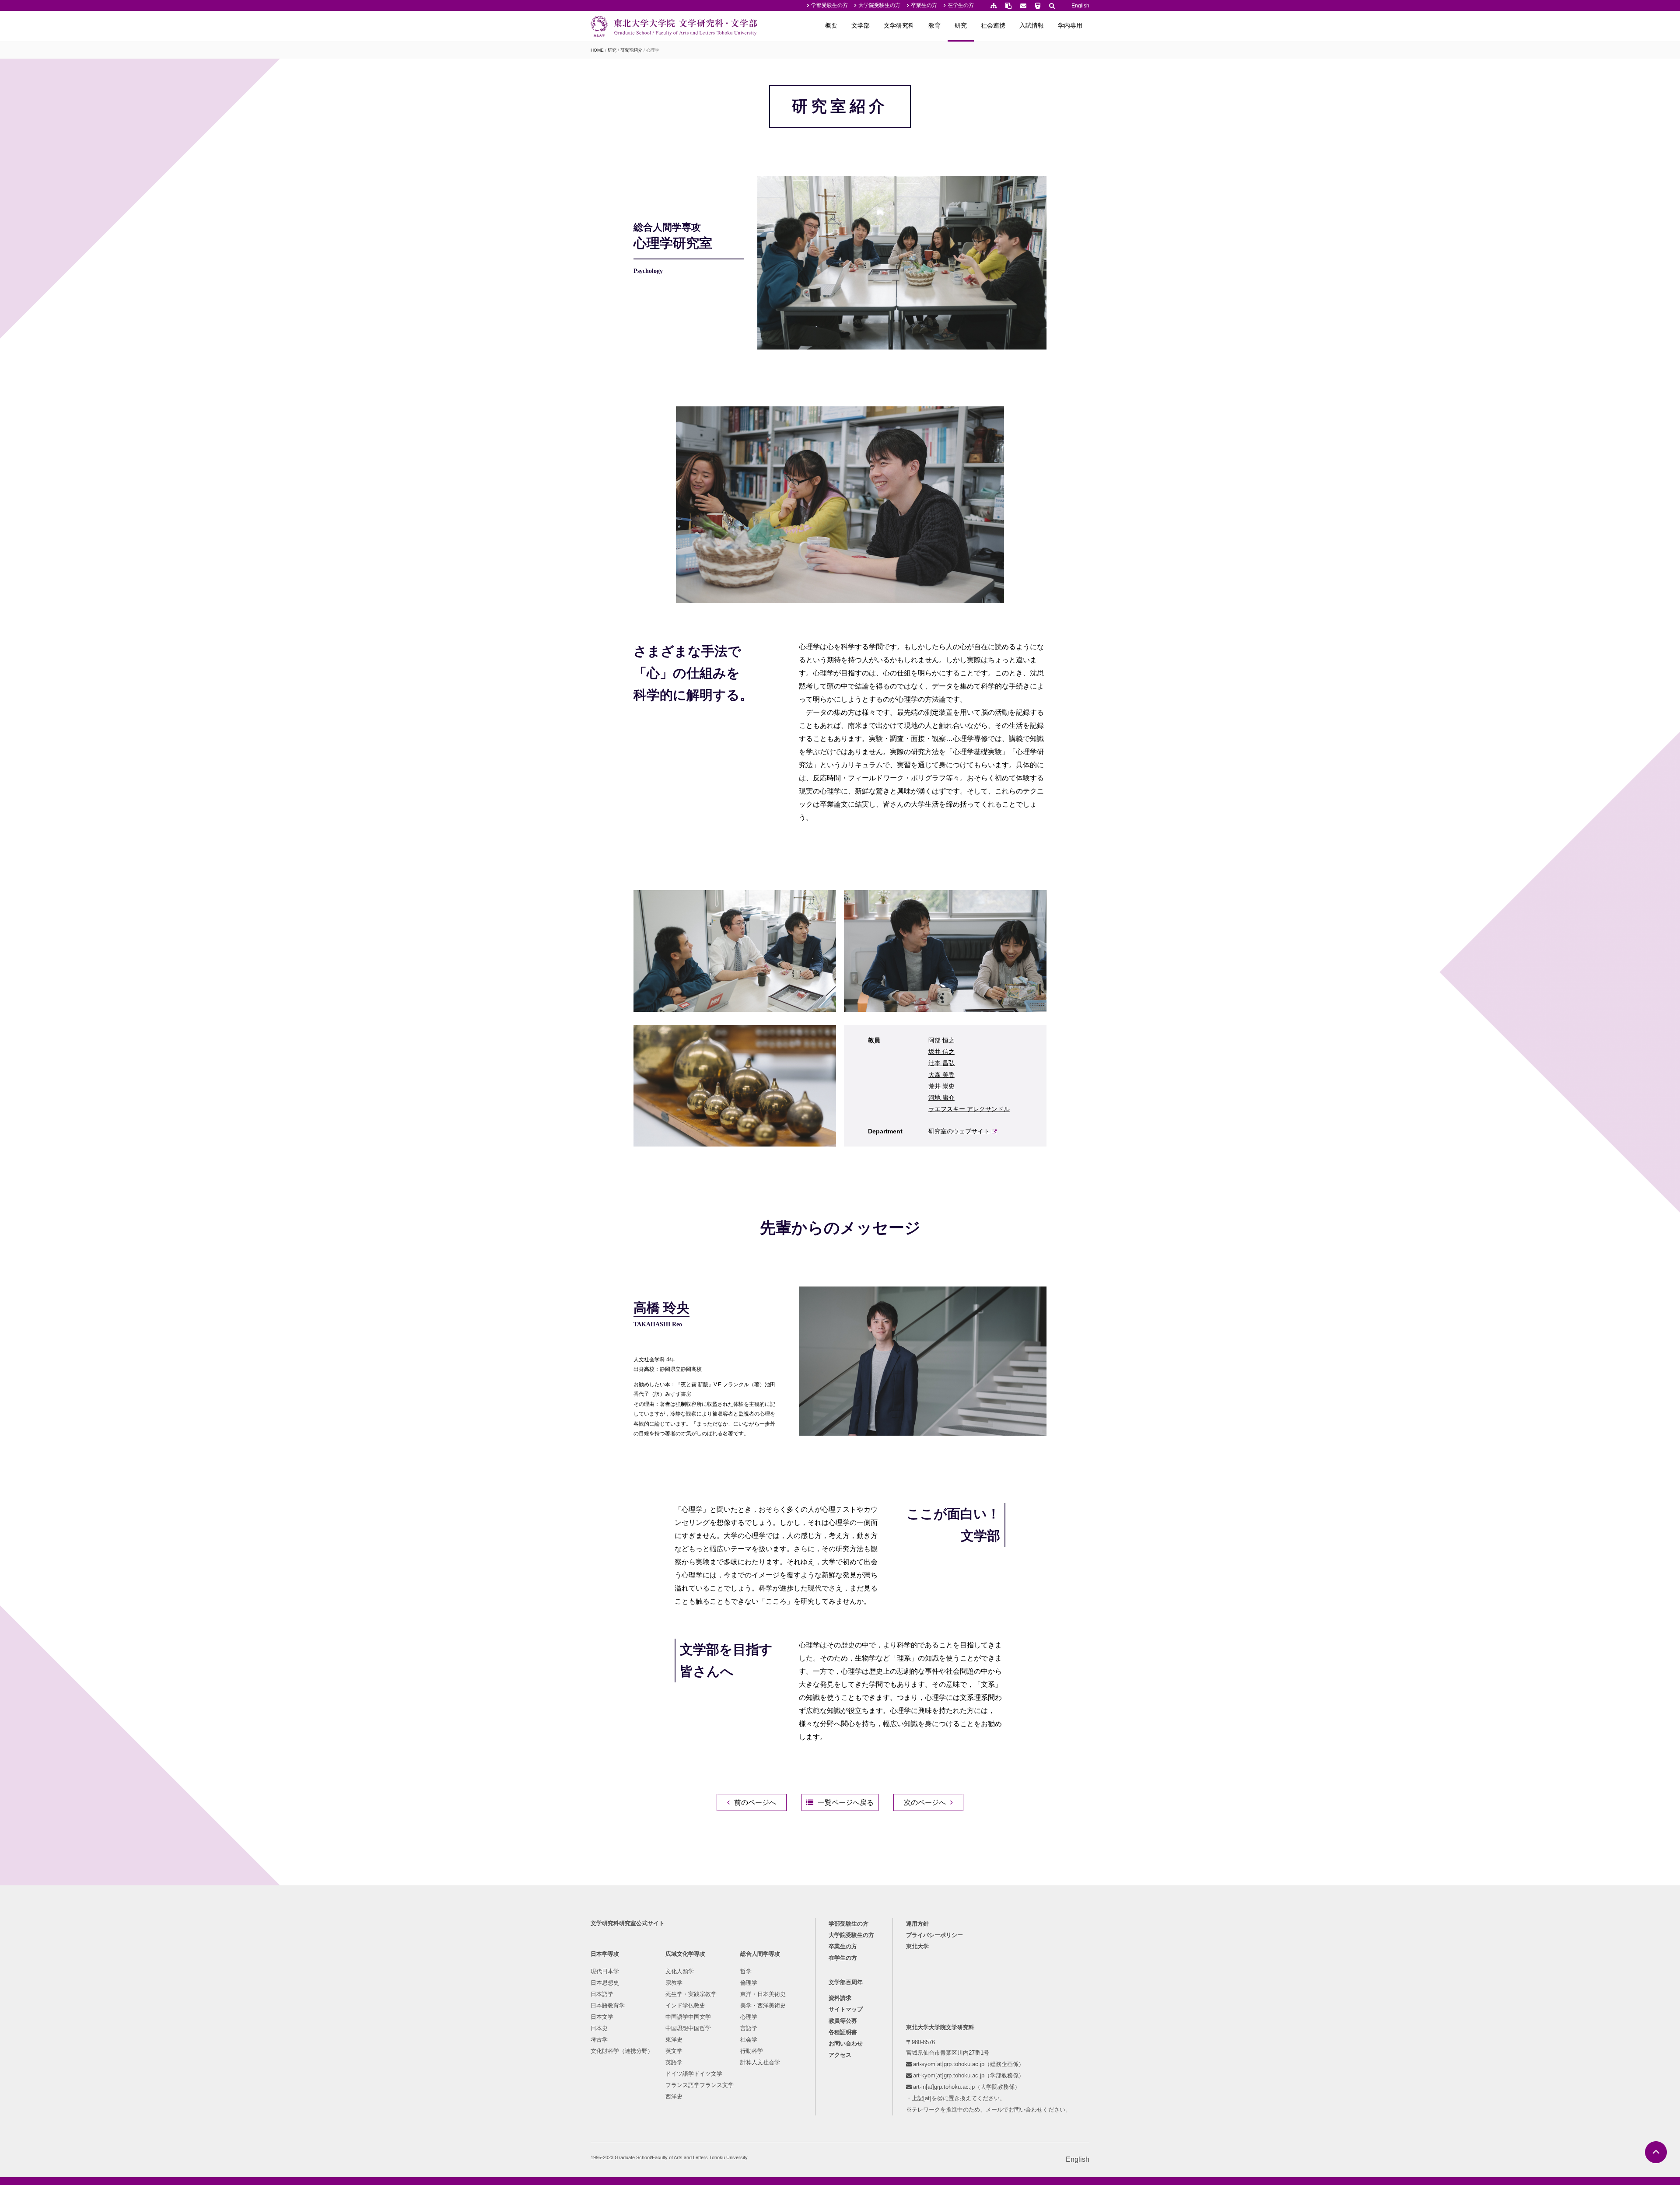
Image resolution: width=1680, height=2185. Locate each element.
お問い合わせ (846, 2043)
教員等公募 (843, 2020)
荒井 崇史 (941, 1086)
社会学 (748, 2039)
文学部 (860, 25)
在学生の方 (961, 5)
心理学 (748, 2017)
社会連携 (993, 25)
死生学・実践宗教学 (691, 1994)
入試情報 (1031, 25)
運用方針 (917, 1923)
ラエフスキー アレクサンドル (969, 1108)
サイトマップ (846, 2009)
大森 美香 (941, 1074)
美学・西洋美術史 (763, 2005)
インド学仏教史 (685, 2005)
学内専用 (1070, 25)
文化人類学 (679, 1971)
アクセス (840, 2055)
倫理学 (748, 1982)
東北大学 (917, 1946)
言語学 (748, 2028)
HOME (597, 50)
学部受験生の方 (829, 5)
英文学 (673, 2051)
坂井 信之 (941, 1051)
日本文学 (602, 2017)
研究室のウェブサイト (959, 1131)
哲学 (746, 1971)
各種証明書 (843, 2032)
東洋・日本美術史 (763, 1994)
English (1080, 6)
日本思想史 (605, 1982)
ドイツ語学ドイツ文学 (693, 2073)
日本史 (599, 2028)
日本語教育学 (608, 2005)
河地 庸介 (941, 1097)
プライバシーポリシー (934, 1935)
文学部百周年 (846, 1982)
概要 (831, 25)
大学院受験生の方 (879, 5)
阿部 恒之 (941, 1040)
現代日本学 (605, 1971)
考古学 (599, 2039)
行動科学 (751, 2051)
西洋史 (673, 2096)
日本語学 (602, 1994)
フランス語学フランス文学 (699, 2085)
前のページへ (755, 1802)
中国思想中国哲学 (688, 2028)
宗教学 (673, 1982)
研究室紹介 (631, 50)
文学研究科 (899, 25)
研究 (961, 25)
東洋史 (673, 2039)
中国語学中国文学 (688, 2017)
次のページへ (925, 1802)
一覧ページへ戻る (846, 1802)
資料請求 (840, 1998)
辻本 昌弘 (941, 1062)
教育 (934, 25)
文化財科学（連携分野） (622, 2051)
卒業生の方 (924, 5)
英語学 (673, 2062)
# # # # #
Exactly as they stand, set down all of the entries above, minus every picture.

**Solution to the problem:**
Image resolution: width=1680, height=2185. Locate each element.
お問い合わせ (846, 2043)
教員等公募 (843, 2020)
荒井 崇史 (941, 1086)
社会学 (748, 2039)
文学部 (860, 25)
在学生の方 (961, 5)
心理学 (748, 2017)
社会連携 (993, 25)
死生学・実践宗教学 (691, 1994)
入試情報 (1031, 25)
運用方針 (917, 1923)
ラエフスキー アレクサンドル (969, 1108)
サイトマップ (846, 2009)
大森 美香 (941, 1074)
美学・西洋美術史 (763, 2005)
インド学仏教史 (685, 2005)
学内専用 (1070, 25)
文化人類学 (679, 1971)
アクセス (840, 2055)
倫理学 (748, 1982)
東北大学 (917, 1946)
言語学 (748, 2028)
HOME (597, 50)
学部受験生の方 (829, 5)
英文学 (673, 2051)
坂井 信之 (941, 1051)
日本文学 (602, 2017)
研究室のウェブサイト (959, 1131)
哲学 (746, 1971)
各種証明書 (843, 2032)
東洋・日本美術史 (763, 1994)
English (1080, 6)
日本思想史 (605, 1982)
ドイツ語学ドイツ文学 (693, 2073)
日本史 (599, 2028)
日本語教育学 (608, 2005)
河地 庸介 (941, 1097)
プライバシーポリシー (934, 1935)
文学部百周年 (846, 1982)
概要 (831, 25)
大学院受験生の方 (879, 5)
阿部 恒之 (941, 1040)
現代日本学 (605, 1971)
考古学 (599, 2039)
行動科学 (751, 2051)
西洋史 (673, 2096)
日本語学 (602, 1994)
フランス語学フランス文学 (699, 2085)
前のページへ (755, 1802)
中国思想中国哲学 (688, 2028)
宗教学 (673, 1982)
研究室紹介 (631, 50)
文学研究科 (899, 25)
研究 (961, 25)
東洋史 (673, 2039)
中国語学中国文学 (688, 2017)
次のページへ (925, 1802)
一覧ページへ戻る (846, 1802)
資料請求 (840, 1998)
辻本 昌弘 (941, 1062)
教育 (934, 25)
文化財科学（連携分野） (622, 2051)
卒業生の方 (924, 5)
英語学 (673, 2062)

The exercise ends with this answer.